Ministro do STF nega tentativa da deputada de barrar julgamento que pode levá-la à condenação por envolvimento em invasão aos sistemas do CNJ

O ministro Alexandre de Moraes, do Supremo Tribunal Federal (STF), negou nesta segunda-feira (12) o pedido da defesa da deputada federal Carla Zambelli (PL-SP) para suspender o julgamento da ação penal que apura sua participação na invasão dos sistemas do Conselho Nacional de Justiça (CNJ). A decisão foi tomada durante a sessão virtual da Primeira Turma da Corte, que se estende até sexta-feira (16) .

A defesa de Zambelli baseou seu pedido em um requerimento do Partido Liberal (PL) à Câmara dos Deputados, solicitando a suspensão do processo com fundamento no artigo 53, parágrafo 3º, da Constituição Federal. Esse dispositivo permite ao Congresso sustar processos contra parlamentares por crimes cometidos após a diplomação, mediante aprovação da maioria absoluta da Casa Legislativa.

No entanto, Moraes destacou que os crimes imputados à deputada ocorreram antes da diplomação para o atual mandato, em dezembro de 2022, o que inviabiliza a aplicação da norma constitucional mencionada. Além disso, o ministro ressaltou que o processo já se encontra na fase final de julgamento, o que impede qualquer interferência da Câmara dos Deputados .

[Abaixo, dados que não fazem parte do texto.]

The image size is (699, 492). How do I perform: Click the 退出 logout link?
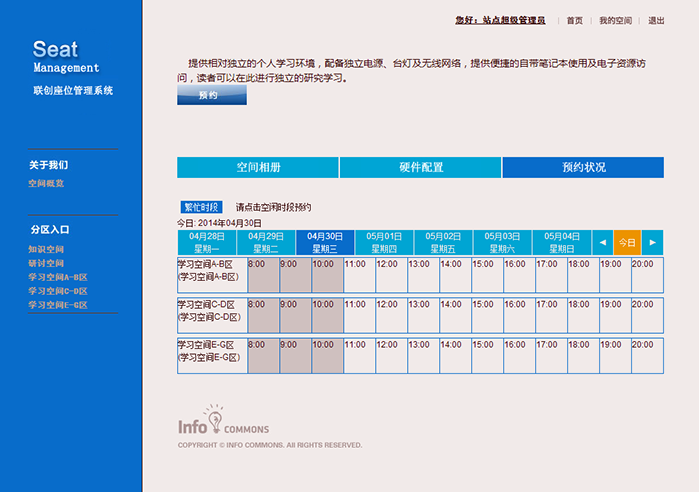click(x=656, y=20)
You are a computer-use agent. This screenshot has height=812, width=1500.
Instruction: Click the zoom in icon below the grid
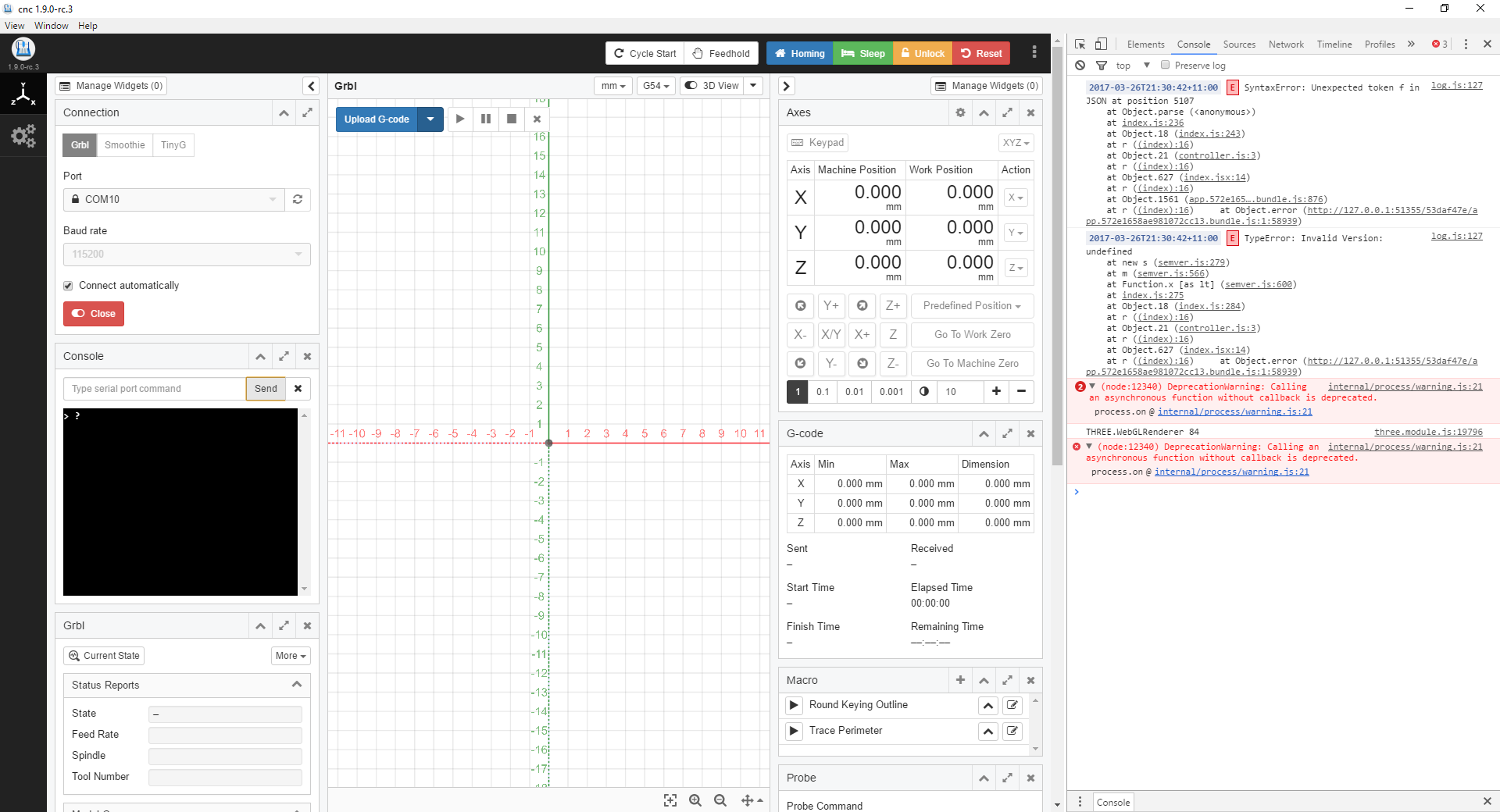(x=695, y=800)
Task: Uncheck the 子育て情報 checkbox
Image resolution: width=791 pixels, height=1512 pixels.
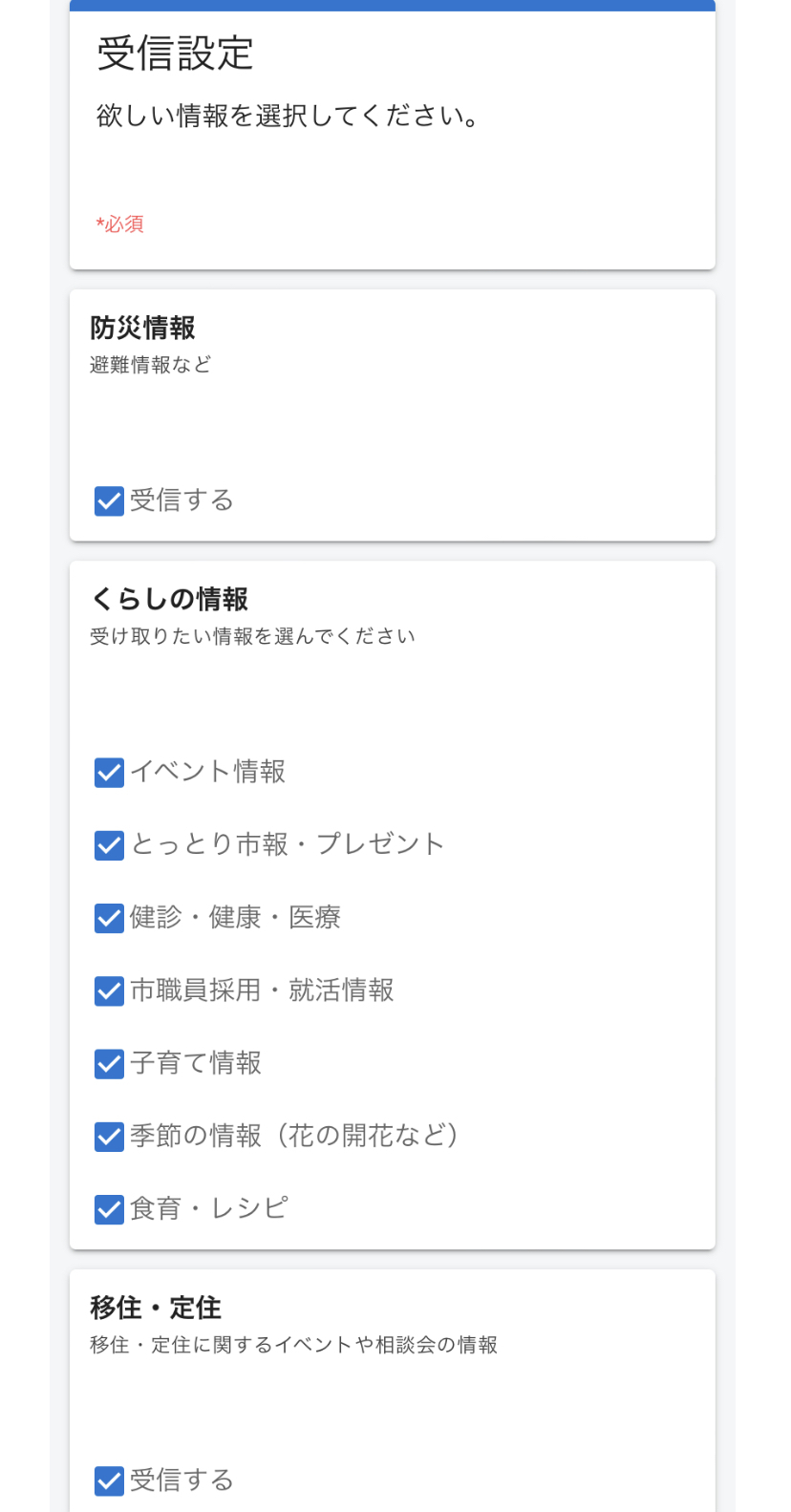Action: 108,1063
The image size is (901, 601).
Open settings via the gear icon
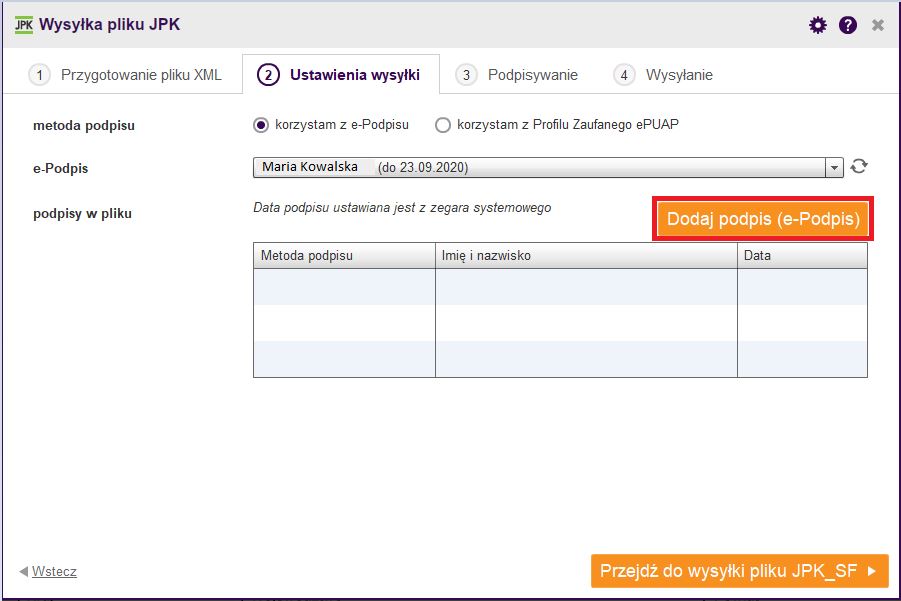[x=817, y=25]
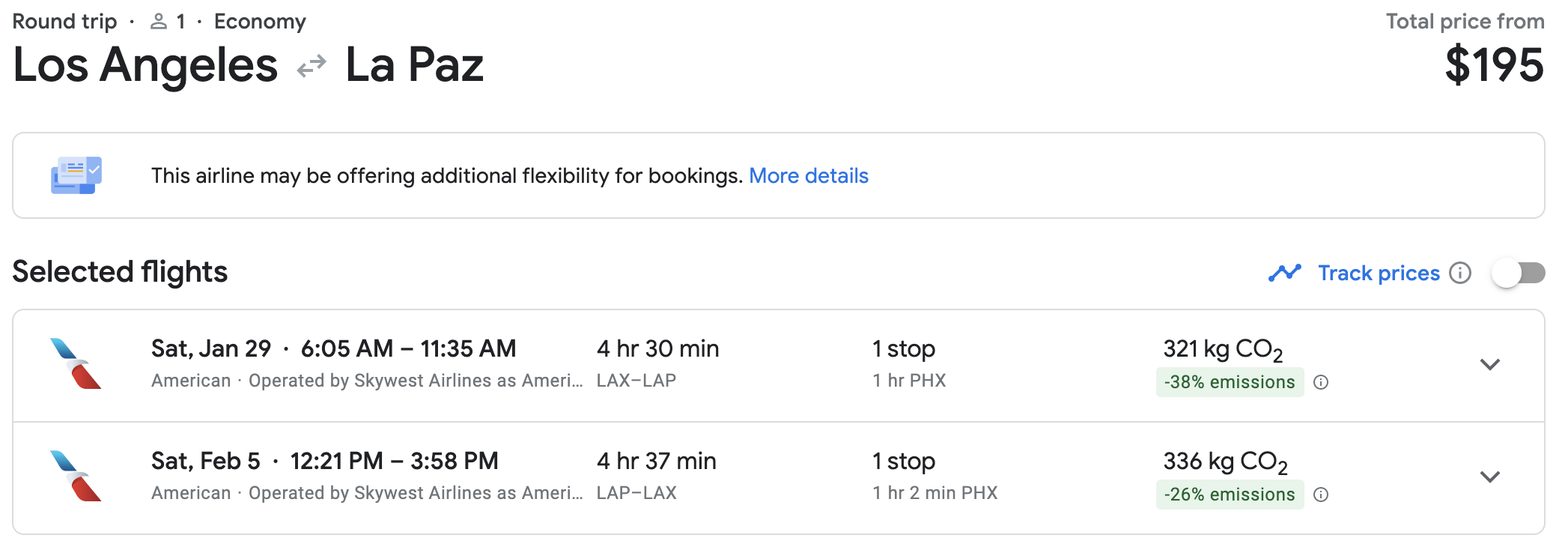Click the La Paz destination text

pyautogui.click(x=415, y=66)
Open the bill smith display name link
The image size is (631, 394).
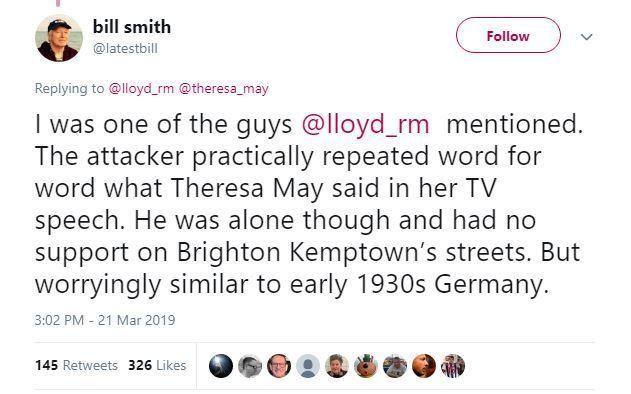132,27
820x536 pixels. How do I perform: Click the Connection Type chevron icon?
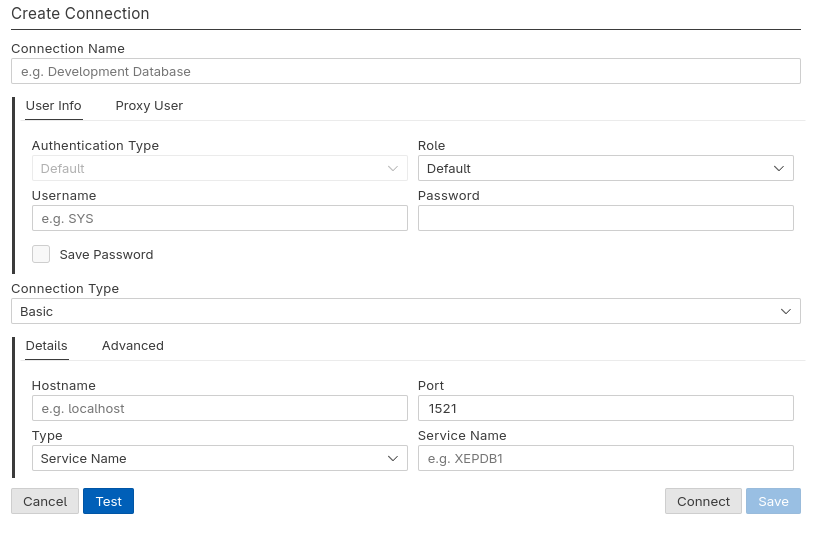(786, 311)
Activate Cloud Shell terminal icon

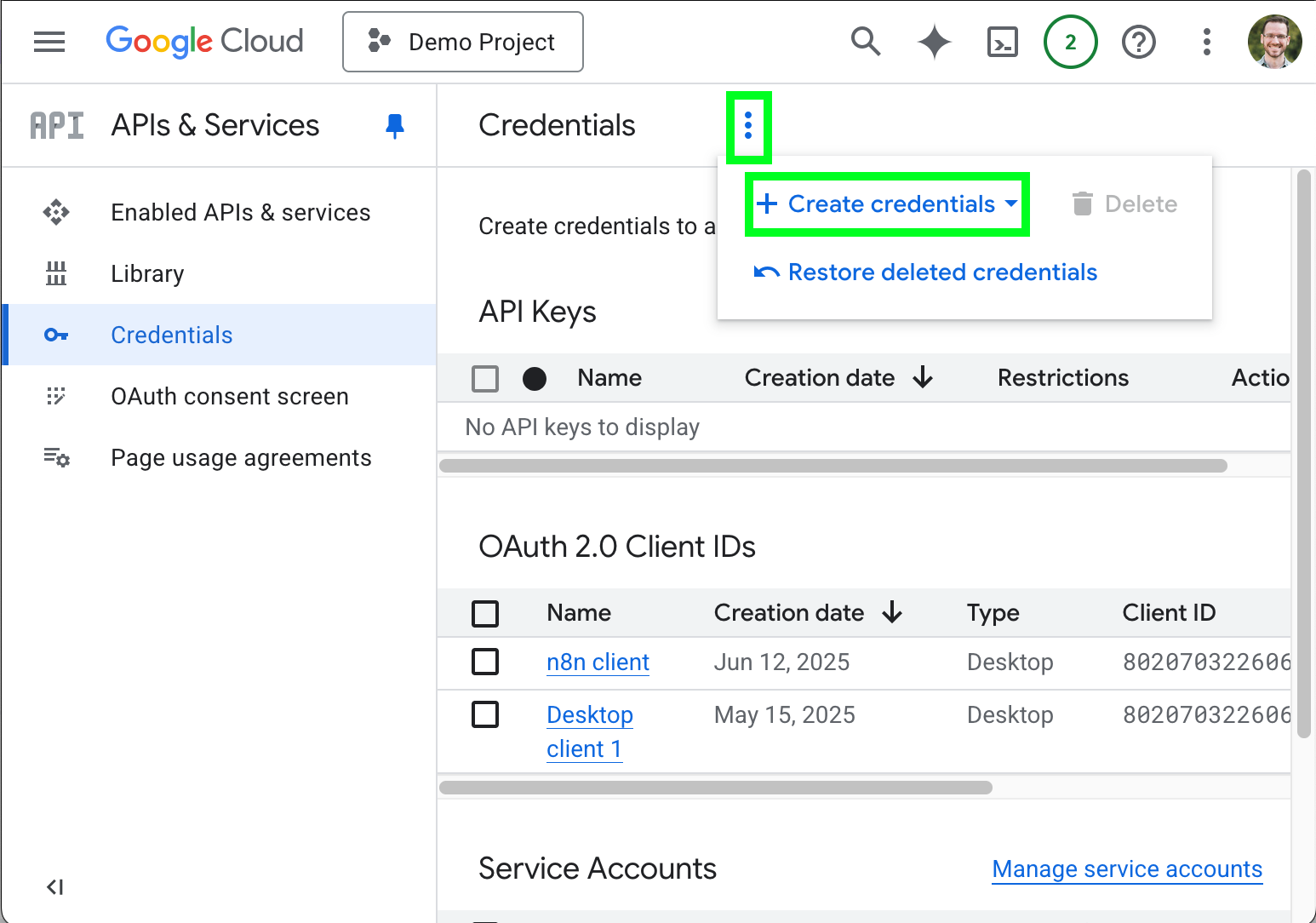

A ação penal em questão envolve também o hacker Walter Delgatti Neto, acusado de invadir os sistemas do CNJ e inserir documentos falsos, incluindo um mandado de prisão falso contra o próprio ministro Moraes. Segundo a Procuradoria-Geral da República (PGR), Zambelli teria sido a mandante da invasão, orientando Delgatti na execução do crime .

Até o momento, quatro dos cinco ministros da Primeira Turma já votaram pela condenação de Zambelli, com penas que podem chegar a dez anos de prisão e perda do mandato parlamentar. O julgamento prossegue no plenário virtual até o dia 16 de maio, aguardando o voto do ministro Luiz Fux .

A decisão de Moraes reforça o entendimento de que as prerrogativas parlamentares não se aplicam a crimes cometidos antes do início do mandato, mantendo o andamento regular do processo judicial contra a deputada.